# SELECTED EXCERPT

********

HIS HONOUR: Well, assuming that you could make some sort of a case in respect of that, the fact is that you failed on the question of trade.
MR ZIPSER: The Tribunal assessed the class 816 visa, first in respect of the female applicant and then in respect of the male applicant.
HIS HONOUR: Yes, I appreciate that, but that is because she said your client did not make out a case in her own right and that that part of the issue was uncontested.
So the Tribunal then examined a derivative claim based on her husband’s qualifications and found that was not made out. Now, it says the matter was uncontested.
MR ZIPSER: My submission before this Court is that even if a matter is uncontested before a Tribunal, if the Tribunal has erred in its interpretation of a term in a regulation then ‑ ‑ ‑
HIS HONOUR: How can it misinterpret a term which is not in dispute?
MR ZIPSER: It can give an interpretation to that term which a court on consideration considers was a wrong interpretation.
HIS HONOUR: But is a standard that has to be met and it is said it is common ground that it was not met. Now, if that is the situation, there is no error of law on the part of the Tribunal and there is no jurisdictional error.
MR ZIPSER: In my submission, the meaning of words in legislation and regulations have a certain meaning as interpreted by courts.
HIS HONOUR: It is a question of fact. The meaning of words in legislation is a question of fact.
MR ZIPSER: If, however, the Tribunal’s – there are cases in which courts have held that the meaning of words, for example, technical words, in legislation is a question of law.
HIS HONOUR: There may be and Agfa’s Case deals with that issue and we dealt with it in this Court in Agfa two or three years ago, this whole question of words, technical words in regulations, but that has nothing to do with this case. You are here seeking an issue of prerogative writs out of this Court and in respect of a matter that is uncontested. The more you talk, the more persuaded I am that there is no point in adjourning these proceedings.

********

# CHALLENGE
Continue the court hearing transcript above from its last line, keeping the same exchange between the judge and counsel.

# Dataset records
********

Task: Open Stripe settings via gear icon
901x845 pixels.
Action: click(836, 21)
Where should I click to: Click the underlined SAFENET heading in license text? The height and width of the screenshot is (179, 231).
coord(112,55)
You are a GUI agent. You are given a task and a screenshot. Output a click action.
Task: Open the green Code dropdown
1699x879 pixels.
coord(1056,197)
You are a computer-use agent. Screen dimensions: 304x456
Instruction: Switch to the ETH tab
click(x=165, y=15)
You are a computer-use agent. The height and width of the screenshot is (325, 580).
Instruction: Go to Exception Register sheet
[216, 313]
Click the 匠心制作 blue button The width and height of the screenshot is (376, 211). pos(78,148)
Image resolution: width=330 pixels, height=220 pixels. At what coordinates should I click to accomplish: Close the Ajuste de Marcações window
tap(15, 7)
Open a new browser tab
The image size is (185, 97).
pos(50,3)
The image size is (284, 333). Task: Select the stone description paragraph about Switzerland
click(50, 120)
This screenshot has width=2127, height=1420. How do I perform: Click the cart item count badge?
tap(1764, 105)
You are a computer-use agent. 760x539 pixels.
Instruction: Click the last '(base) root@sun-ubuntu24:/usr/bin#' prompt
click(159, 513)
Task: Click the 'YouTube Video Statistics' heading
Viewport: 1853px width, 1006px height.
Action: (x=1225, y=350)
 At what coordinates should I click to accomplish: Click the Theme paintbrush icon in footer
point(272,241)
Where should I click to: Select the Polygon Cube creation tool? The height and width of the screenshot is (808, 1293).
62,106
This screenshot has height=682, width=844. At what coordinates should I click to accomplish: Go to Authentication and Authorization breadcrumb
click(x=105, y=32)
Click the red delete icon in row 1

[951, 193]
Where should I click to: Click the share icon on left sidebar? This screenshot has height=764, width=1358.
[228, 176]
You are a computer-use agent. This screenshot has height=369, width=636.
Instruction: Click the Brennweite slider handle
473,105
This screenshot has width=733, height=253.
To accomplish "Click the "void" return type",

********

# OUTPUT FOR THIS TASK
MR ZIPSER: Your Honour, I was going to suggest that it is unlikely there would be any further evidence that I could provide by tomorrow morning, so that this Court can feel that it is in a position to determine this matter this afternoon.
HIS HONOUR: All right, thank you.
MR ZIPSER: Your Honour, I have dealt with the argument in relation to the female applicant. In relation to the male applicant, my submission is that at page 5 of the Tribunal’s decision in the first full paragraph there was a submission made by solicitors for the applicants at the time that the qualifications that Mr Reyes, the male applicant, had and experience are such that he would meet entry standards for the occupation of forklift operator. It appears from the record of the decision that no finding has been made in relation to that submission.
HIS HONOUR: Why do you say that? It said they had “the benefit of a submission that the qualifications that Mr Reyes has and experience is such that he would meet entry standards for the occupation of forklift operator and a similar situation would apply in relation to the occupation of store person” and then down lower it said, “The Tribunal has considered the material and has come to the view that the occupation of the applicant’s husband is not a trade.” Now, that is the point: you would hardly call a forklift operator or a storeman as having a trade and although there seemed to be some emphasis placed on another alternative, namely that he was a furniture assembler and junior upholsterer, the Tribunal took the view that the work did not meet the relevant criteria to be considered as a trade. That is a question of fact. Even if it was a question of law, it is not jurisdictional error.
MR ZIPSER: On my reading of the Tribunal’s decision, the male applicant worked as a furniture assembler and junior upholsterer and, apart from that, there was a submission made by solicitors for him that he also had qualifications such that he would meet entry standards for the occupation of forklift operator. I note from the third full paragraph of the Tribunal’s decision, a paragraph commencing, “In this matter”, in the second sentence it is stated, “The occupations claimed become that of furniture assembler and junior upholsterer.”
In my submission, the Tribunal has considered whether the occupations of furniture assembler and junior upholsterer constitute a trade, but the Tribunal has not considered the submission of the solicitors that he also had qualifications that would meet entry standards of the occupation of forklift operator.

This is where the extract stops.